DATA:

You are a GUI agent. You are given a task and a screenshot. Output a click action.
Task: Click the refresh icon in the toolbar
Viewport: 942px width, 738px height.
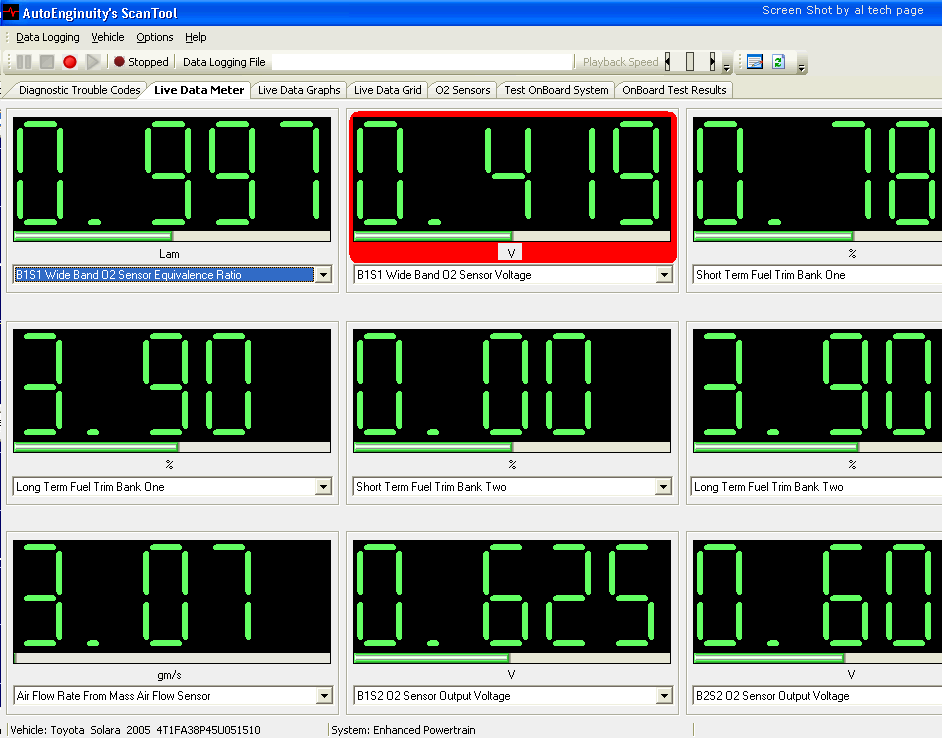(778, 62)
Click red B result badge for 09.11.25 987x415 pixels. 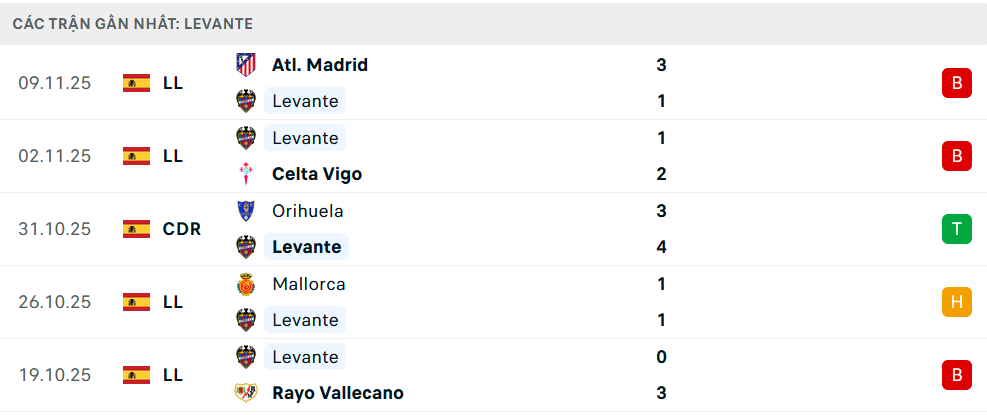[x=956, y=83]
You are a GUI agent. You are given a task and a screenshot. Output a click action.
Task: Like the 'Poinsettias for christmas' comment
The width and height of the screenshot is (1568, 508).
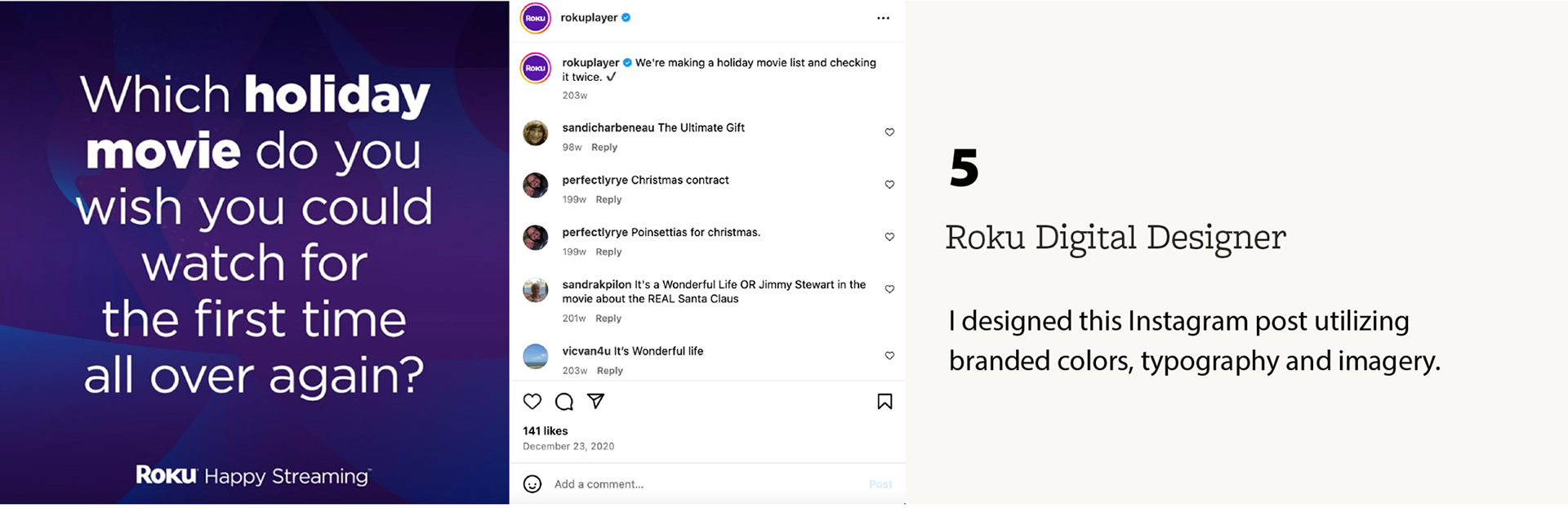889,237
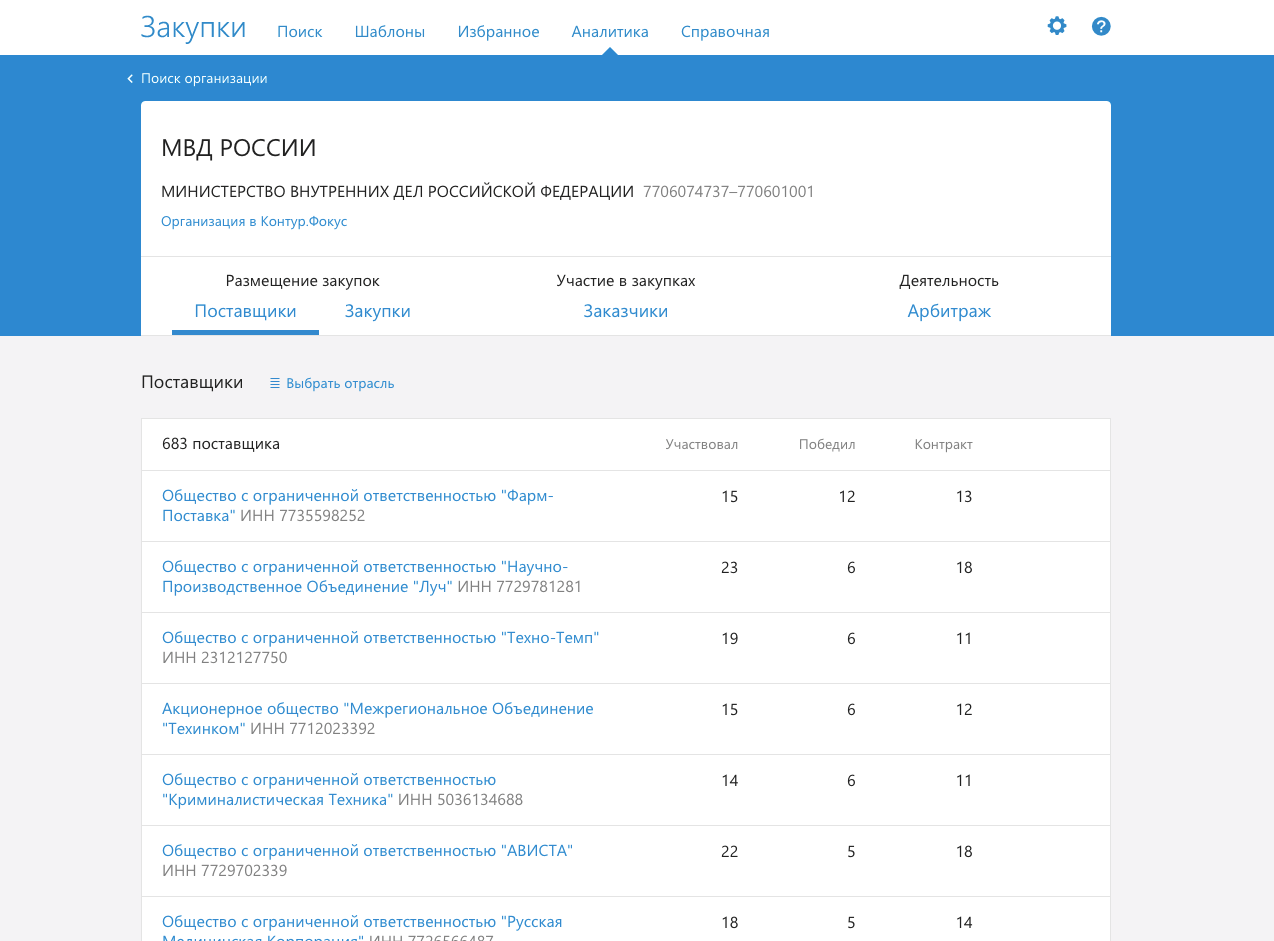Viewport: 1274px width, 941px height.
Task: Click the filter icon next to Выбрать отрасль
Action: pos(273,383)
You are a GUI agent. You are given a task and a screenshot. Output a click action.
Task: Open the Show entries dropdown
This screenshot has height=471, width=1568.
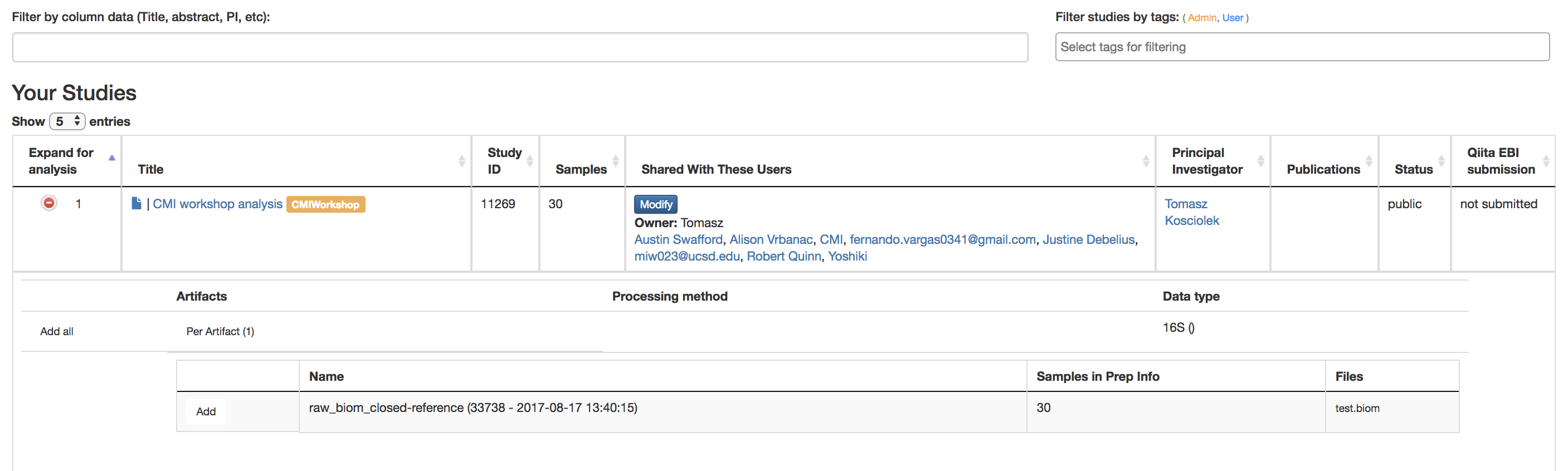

---

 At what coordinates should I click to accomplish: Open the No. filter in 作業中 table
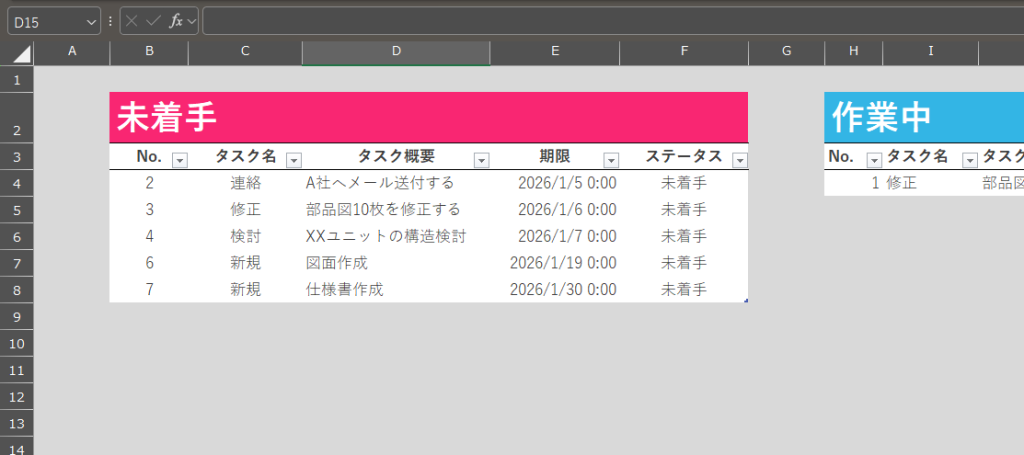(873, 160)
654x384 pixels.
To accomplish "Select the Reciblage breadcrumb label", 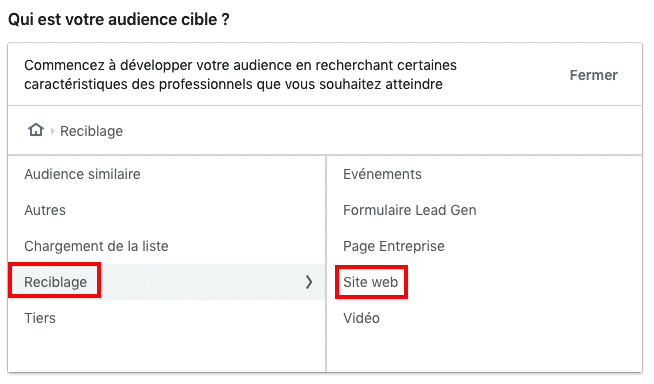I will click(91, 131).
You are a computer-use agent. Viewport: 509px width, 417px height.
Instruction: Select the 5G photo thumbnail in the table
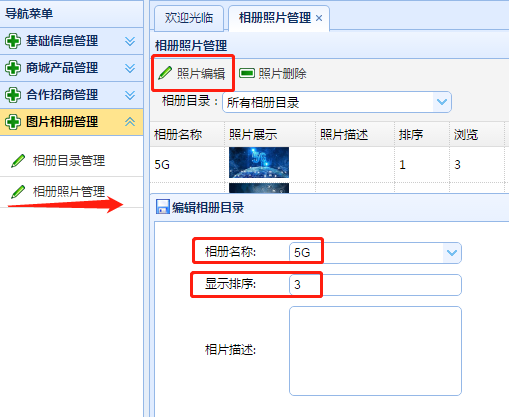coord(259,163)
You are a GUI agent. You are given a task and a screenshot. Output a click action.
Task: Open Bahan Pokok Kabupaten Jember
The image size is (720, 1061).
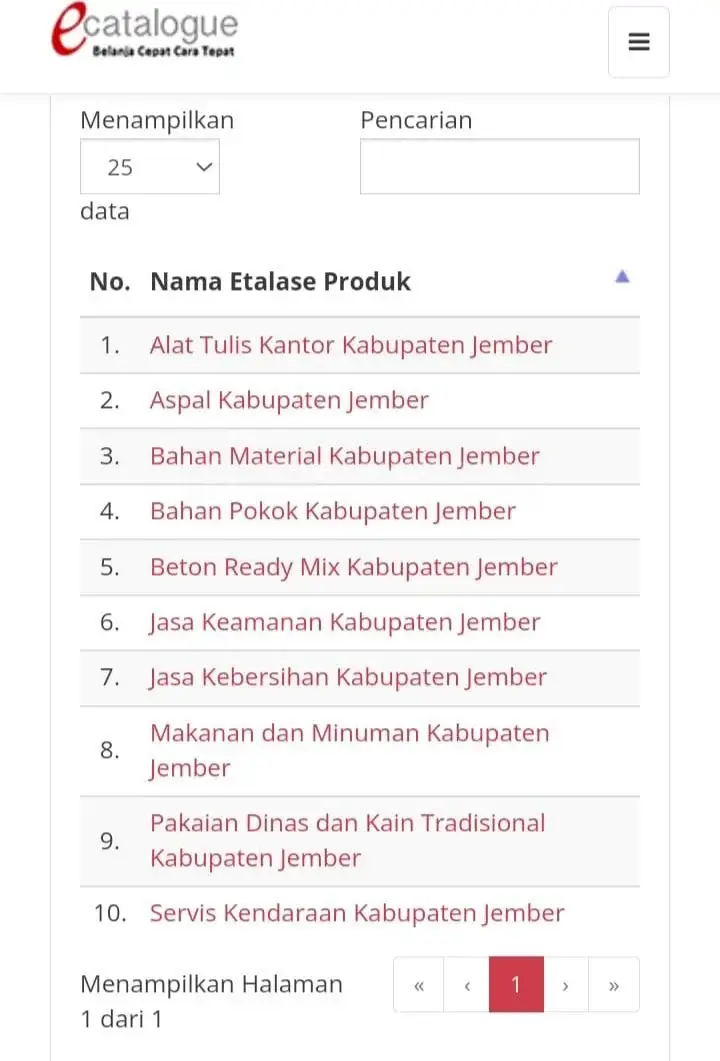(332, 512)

--

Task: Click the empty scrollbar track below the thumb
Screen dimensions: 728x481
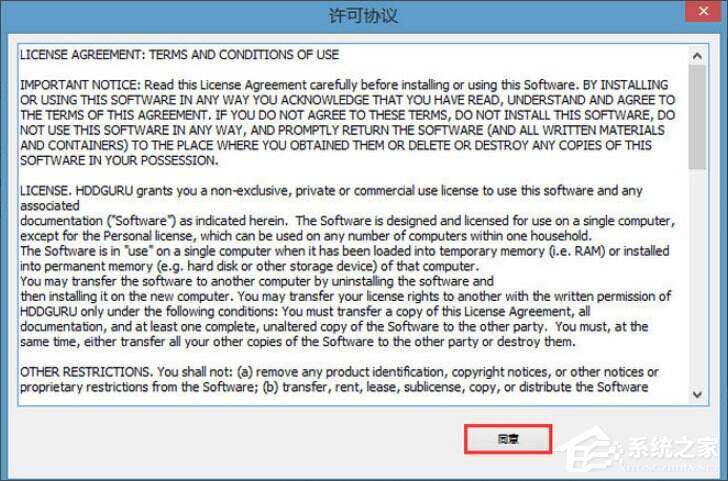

INSTRUCTIONS FOR THE TASK:
An exact copy of the lines above, from the one containing "Task: Open the Show entries dropdown" down to the one containing "This screenshot has height=471, width=1568." and including both, is the whole answer; retype it and nothing else.

ANSWER:
Task: Open the Show entries dropdown
This screenshot has height=471, width=1568.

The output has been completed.